An event is news if it is the opposite of what should be. And the more rare the event is, as compared to what should be, determines the legs of the story.
At least that was what I was taught as a young student and news photographer.
The events of Nov. 19, 2005, as outlined by TIME Magazine are news, big news because they meet the two prongs of the news test–they are the opposite of what should be and are rare.
As someone who lived with a Marine infantry platoon for a month and who has witnessed the aftermath of successful and failed IED attacks, the events described by TIME, if true, are indeed very rare.
During the Summer of 2005, I watched a counter-insurgency war being fought under a legal and media microscope.

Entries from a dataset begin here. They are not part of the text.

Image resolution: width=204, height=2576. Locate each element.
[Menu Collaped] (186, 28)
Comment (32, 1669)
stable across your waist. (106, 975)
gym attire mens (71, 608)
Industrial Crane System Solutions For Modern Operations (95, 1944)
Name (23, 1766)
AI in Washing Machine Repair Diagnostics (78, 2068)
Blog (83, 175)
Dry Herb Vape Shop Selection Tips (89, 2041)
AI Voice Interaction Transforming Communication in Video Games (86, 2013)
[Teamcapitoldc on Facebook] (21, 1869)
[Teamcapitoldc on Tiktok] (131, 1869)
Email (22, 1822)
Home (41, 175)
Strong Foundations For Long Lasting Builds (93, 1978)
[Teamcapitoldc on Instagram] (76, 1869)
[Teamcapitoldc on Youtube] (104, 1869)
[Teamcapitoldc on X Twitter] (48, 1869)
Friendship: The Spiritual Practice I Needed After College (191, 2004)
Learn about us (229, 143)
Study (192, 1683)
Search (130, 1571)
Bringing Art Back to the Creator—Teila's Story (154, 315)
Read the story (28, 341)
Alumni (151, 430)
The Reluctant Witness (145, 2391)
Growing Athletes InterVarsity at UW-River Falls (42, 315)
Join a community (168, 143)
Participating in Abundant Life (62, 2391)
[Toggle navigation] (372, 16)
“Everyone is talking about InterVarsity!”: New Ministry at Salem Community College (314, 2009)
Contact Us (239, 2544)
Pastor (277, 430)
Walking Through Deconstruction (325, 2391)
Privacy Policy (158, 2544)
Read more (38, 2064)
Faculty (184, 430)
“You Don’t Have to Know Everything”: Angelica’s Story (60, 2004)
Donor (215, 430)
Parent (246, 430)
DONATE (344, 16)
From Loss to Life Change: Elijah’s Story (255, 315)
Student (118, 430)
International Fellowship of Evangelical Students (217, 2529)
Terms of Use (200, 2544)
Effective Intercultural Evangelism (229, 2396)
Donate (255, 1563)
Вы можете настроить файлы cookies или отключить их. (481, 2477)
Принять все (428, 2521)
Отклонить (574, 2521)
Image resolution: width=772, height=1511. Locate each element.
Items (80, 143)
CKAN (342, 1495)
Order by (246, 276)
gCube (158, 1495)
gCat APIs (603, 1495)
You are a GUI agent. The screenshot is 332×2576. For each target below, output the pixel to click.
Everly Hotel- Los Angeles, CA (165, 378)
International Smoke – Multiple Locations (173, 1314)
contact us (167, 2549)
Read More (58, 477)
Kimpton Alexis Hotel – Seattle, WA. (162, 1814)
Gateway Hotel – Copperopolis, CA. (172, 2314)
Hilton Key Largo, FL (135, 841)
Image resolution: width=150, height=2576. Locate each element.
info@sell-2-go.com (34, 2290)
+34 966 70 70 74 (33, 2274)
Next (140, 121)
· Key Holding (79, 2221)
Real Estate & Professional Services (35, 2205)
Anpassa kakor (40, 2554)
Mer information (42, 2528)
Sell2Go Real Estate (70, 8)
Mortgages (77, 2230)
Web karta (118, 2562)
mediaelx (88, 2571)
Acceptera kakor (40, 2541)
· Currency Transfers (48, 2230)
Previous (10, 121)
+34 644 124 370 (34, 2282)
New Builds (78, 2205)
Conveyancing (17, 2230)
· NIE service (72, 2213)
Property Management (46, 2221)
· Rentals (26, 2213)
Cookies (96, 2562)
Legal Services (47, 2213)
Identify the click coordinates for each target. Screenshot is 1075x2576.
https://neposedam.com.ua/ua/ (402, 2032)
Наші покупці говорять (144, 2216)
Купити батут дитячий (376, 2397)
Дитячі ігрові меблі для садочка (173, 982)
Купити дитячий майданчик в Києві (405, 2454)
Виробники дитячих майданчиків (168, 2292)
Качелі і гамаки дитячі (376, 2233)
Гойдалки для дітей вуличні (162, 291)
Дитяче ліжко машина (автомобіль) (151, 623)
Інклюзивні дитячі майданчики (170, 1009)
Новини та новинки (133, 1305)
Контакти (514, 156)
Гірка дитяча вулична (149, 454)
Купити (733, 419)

Every shooting, whether it resulted in death or injury, was investigated by the JAG Corps and the Naval Criminal Investigative Service.
Every allegation of abuse made by a detainee, no matter how preposterous, was investigated by the JAG Corps.
The restraint shown by the platoon I lived with was almost inhuman and I doubt I could have matched it.
But the stories of Marines, after being blown of with an IED methodically pursuing and engaging the trigger man, and only the trigger man, are not news because they are what happens every day and are what should be.
And therein lies the Haditha delima.
Every day and every hour, another small success, another victory, another step toward progress, another should occurs.
But, because these events should be, they are not news.
Then, after thousands and thousands of instances of what should happen, the opposite strikes and it is news.
The story of Nov. 19th in Haditha, of one infantry company, and probably not the whole company, more likely just one platoon or even squad of one infantry company, has now generated thousands and thousands of gross ratings points.
But, the daily successes that should and do happen, keep going, with no one knowing about them, creating an impression that coalition forces are willing to engage in and cover up vile acts.
The platoon I was with in Iraq, did everything they should have done.
And as far as I know, the other Platoons and Battalions were on the should side of the news equation, meaning, it wasn’t news.
The story of Nov. 19th in Haditha is not the only story of Iraq, just one of the few that fits the legacy media’s definition of news.